As an addendum, I did come home and look at a tiny used (green!) Spark, mostly as a joke, just because I think it would be a silly little cheap car to drive around town in, but they wanted $15,000 for a used spark with 25,000 miles! Seriously? Is this car so in demand that they can get away with those prices? I checked the Chevrolet website and they start at just a little over $12k, so this seems a bit ludicrous.

I also neglected to mention throughout this (very wordy) post that the Spark comes in an electric variant. I want to try it out since the popular car sites all seem to think it’s wonderful. Anyone want to order one so I can take a look at it? Oh the bother of living on the east coast, where we aren’t cool enough to order a Chevrolet Spark EV.

Spot the Spark

2 thoughts on “#8 – 2013 Chevrolet Spark

  1. Love the review! The photos are beautiful, of course. I too, love passenger side storage space (especially with bottle holders — water bottles don’t do to well in cup holders). Very good point about the radio touch-screen being unsafe.

    I think they do the “passenger airbag ON” display so that you can passive-aggressively tell people you hate them.

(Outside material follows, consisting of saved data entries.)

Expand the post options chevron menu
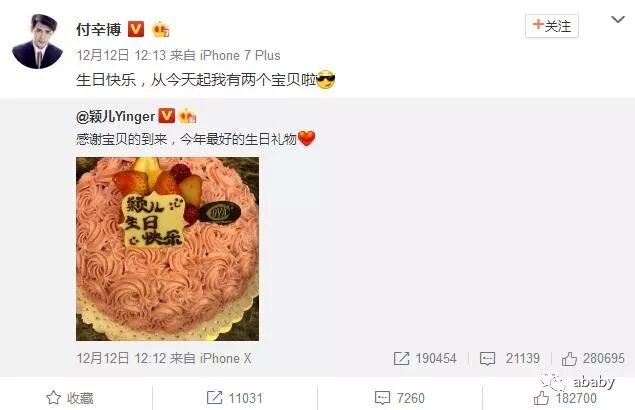The height and width of the screenshot is (410, 635). (618, 19)
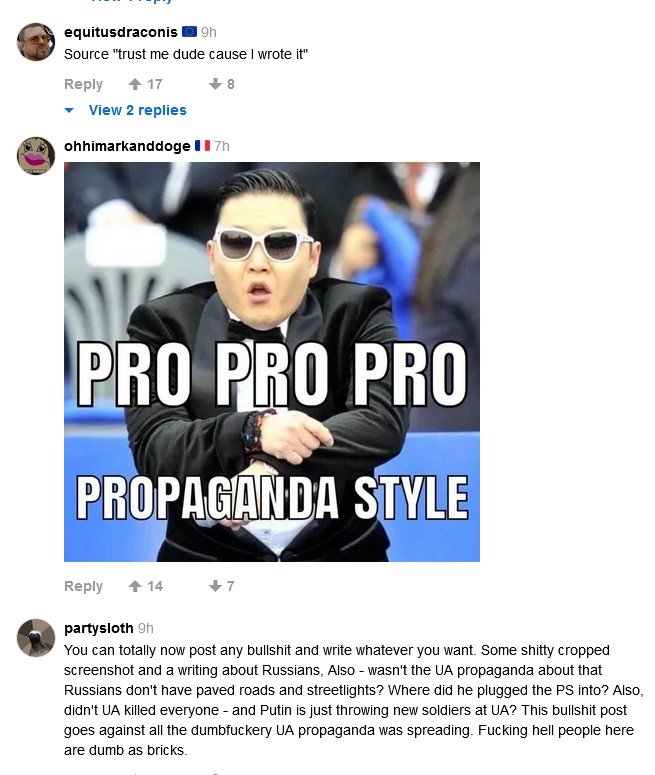
Task: Open partysloth username link
Action: 99,628
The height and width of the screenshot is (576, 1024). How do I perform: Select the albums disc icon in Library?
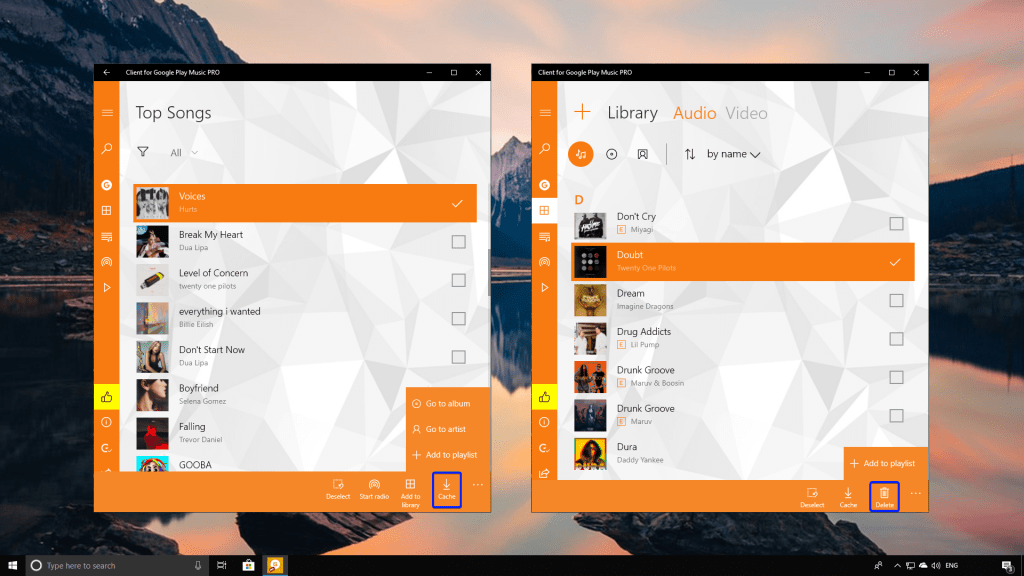[612, 154]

Don’t like your passenger? Turn the airbag off and let them notice the indicator halfway through that annoying story they’re telling you! (Except I don’t think you actually CAN turn the airbags off, sadly.)

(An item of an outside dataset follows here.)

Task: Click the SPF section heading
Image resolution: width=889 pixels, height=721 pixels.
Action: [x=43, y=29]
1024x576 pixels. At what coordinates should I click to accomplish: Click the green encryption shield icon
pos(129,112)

  2. You’re right that there is no way to turn off the passenger airbag, at least in modern cars, unless you take the seat apart and remove the weight sensor. I don’t mind the airbag warnings themselves as they do serve a good purpose (if a child is too small to be in the front seat it will turn the airbag off so they are not injured, and/or so you know to move them to a back seat).

    I just don’t like the screen itself, and I’ll save the complete rant for the next post because there is a whole story behind it. 🙂

    Oh, and the occupancy sensor in my car always tells me that my backpack is too light for the airbag. Car, if I get in an accident there are bigger problems than my backpack. Maybe it’s subtly reminding me that I should keep it in the back seat so it doesn’t fly around and injure me if I roll my car down a cliff?

    I’m glad you like the review! I will continue to point out cubbies in all future cars so stay tuned. (Though unfortunately the grey skies and lack of insane geography locally will probably result in less spectacular photography…)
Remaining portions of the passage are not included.